START Task material

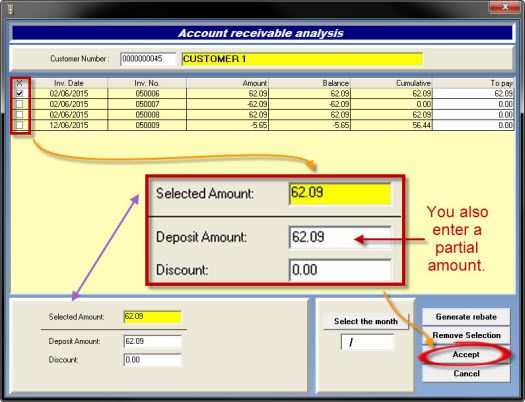This screenshot has width=525, height=402.
Task: Click the month input field with slash
Action: click(x=367, y=342)
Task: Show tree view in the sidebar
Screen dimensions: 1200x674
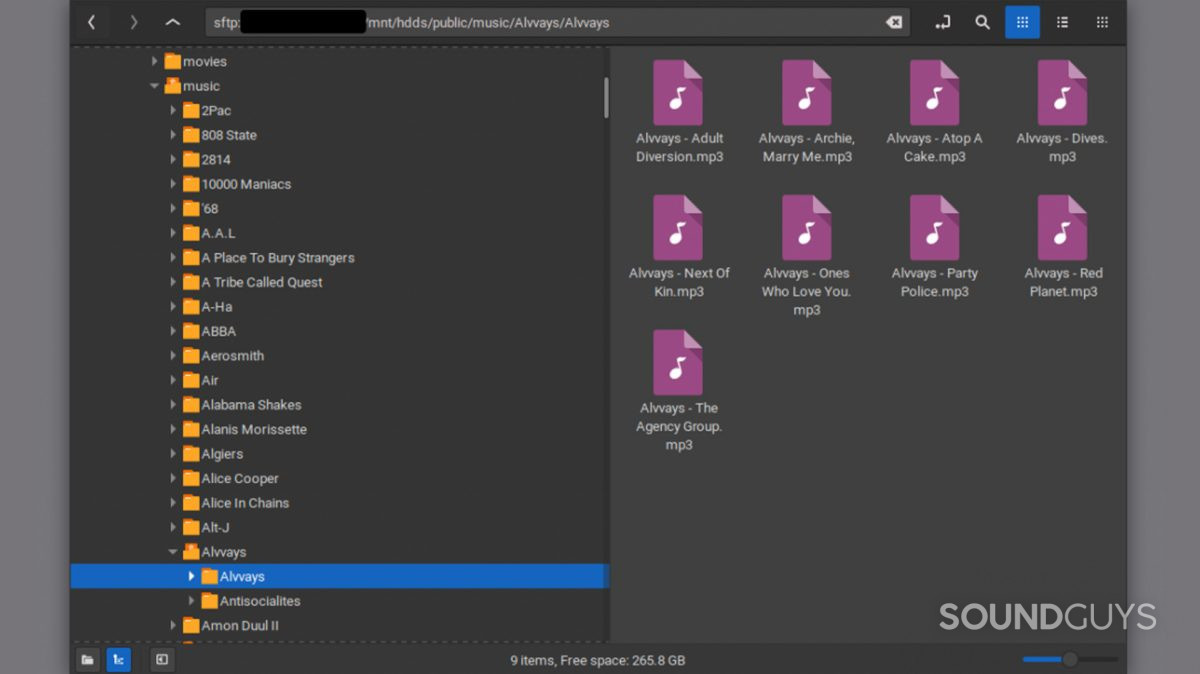Action: click(118, 659)
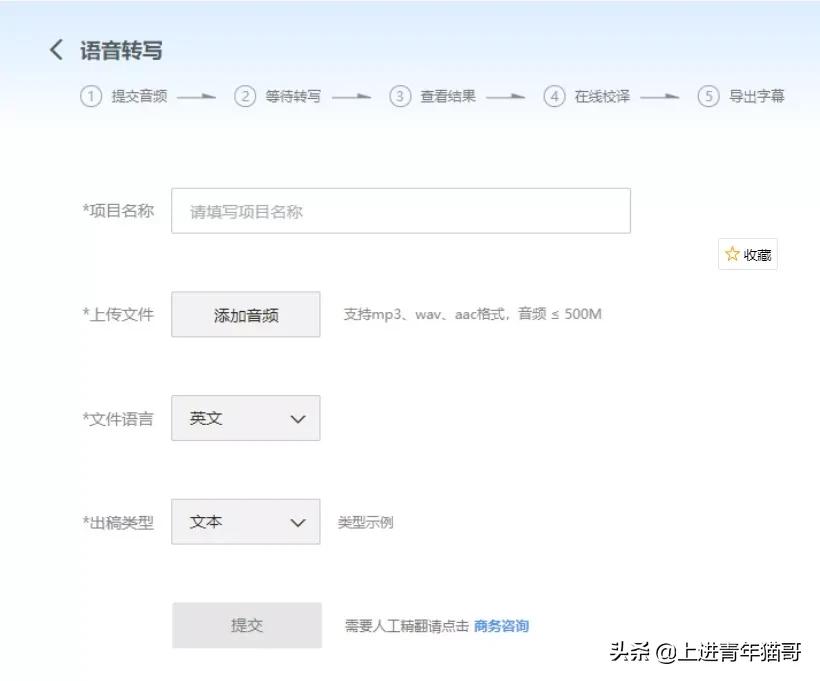Screen dimensions: 820x681
Task: Click the 收藏 favorite toggle
Action: (747, 254)
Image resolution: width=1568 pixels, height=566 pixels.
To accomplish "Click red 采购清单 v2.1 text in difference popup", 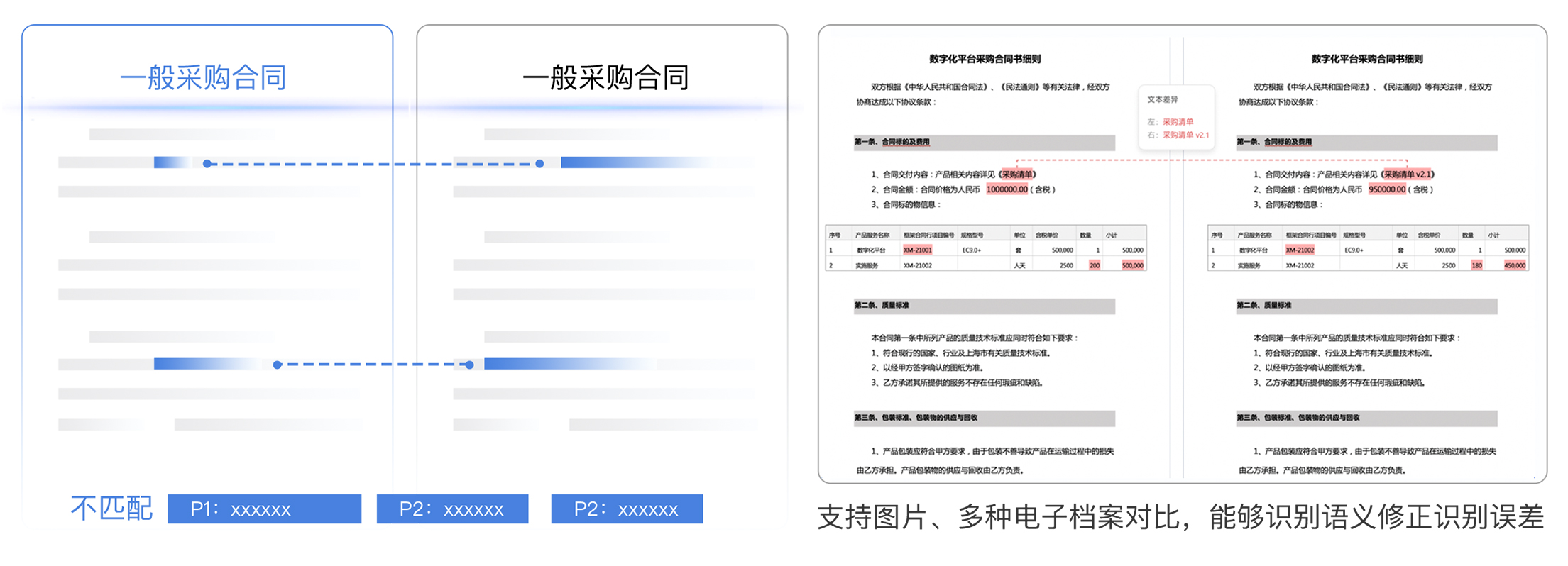I will click(x=1185, y=135).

END Task material

§ **Exercise aim**
Repeat the lines above exactly, beginning with the one containing "Task: Show tree view in the sidebar" and finishing with the one containing "Image resolution: width=1568". No pictures belong in the copy.

§ **Answer for the task**
Task: Show tree view in the sidebar
Screen dimensions: 1200x674
Action: click(118, 659)
Screen dimensions: 820x681
Task: Click the 收藏 favorite toggle
Action: (747, 254)
Image resolution: width=1568 pixels, height=566 pixels.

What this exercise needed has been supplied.